Besoin de chef

Que vaut-il mieux regretter : le manque ou la présence ? La chute du zaïm, le chef éternel, ou son incrustation au pouvoir ? En déclarant, le 14 mars, qu’il souhaitait le retour de Ben Ali sur sa terre natale au nom de la « réconciliation et du pardon », le porte-parole du gouvernement tunisien, Khaled Chouket, n’a pas seulement choqué une partie de l’opinion nationale, il a ouvert une boîte de Pandore : celle de la nostalgie.

Khaled Chouket, ex-porte-parole du gouvernement tunisien © Capture d’écran Youtube/Radio IFM

Khaled Chouket, ex-porte-parole du gouvernement tunisien © Capture d’écran Youtube/Radio IFM

FRANCOIS-SOUDAN_2024

Publié le 21 mars 2016 Lecture : 3 minutes.

Pour qui tend l’oreille dans les rues de Tunis, de Sfax ou de Sousse, il n’est pas rare en effet d’entendre des habitants soupirer qu’« avant » la vie était moins chère, la sécurité mieux assurée, le chômage résiduel, la propreté mieux tenue, les femmes moins voilées, le pays dirigé et les jihadistes à leur place – c’est-à-dire en prison.
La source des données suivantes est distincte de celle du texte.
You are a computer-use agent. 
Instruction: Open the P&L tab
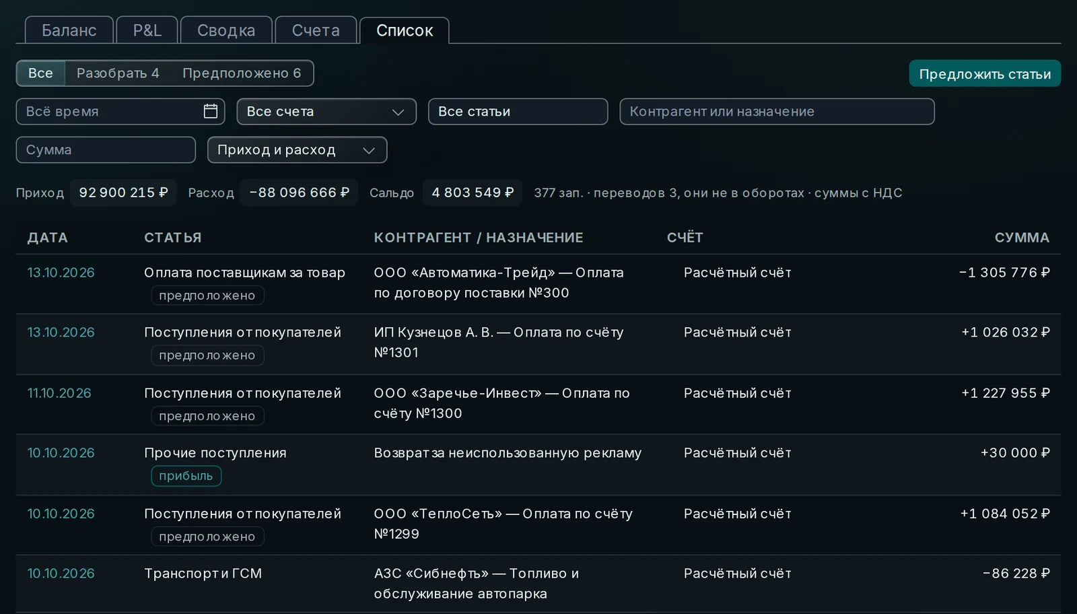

À vrai dire, et contrairement à la mémoire toujours vivace du grand homme que fut Bourguiba, cette nostalgie n’est pas tant celle d’un autocrate dont personne ne souhaite le retour au pouvoir que celle d’une époque, les années 1990, quand le futur despote ne faisait encore que percer sous les habits du nouveau maître de Carthage. Cinq ans après la révolution, le temps peu à peu estompe l’hystérie, et l’on idéalise volontiers des moments qui parfois n’ont jamais existé. Zine el-Abidine Ben Ali aura 80 ans début septembre en son exil saoudien, et les Tunisiens qui pensent, sans le dire, que son retour dans sa bourgade natale de Hammam Sousse, pour y rendre son ultime soupir ne serait pas un scandale, sont sans doute plus nombreux qu’on ne l’imagine.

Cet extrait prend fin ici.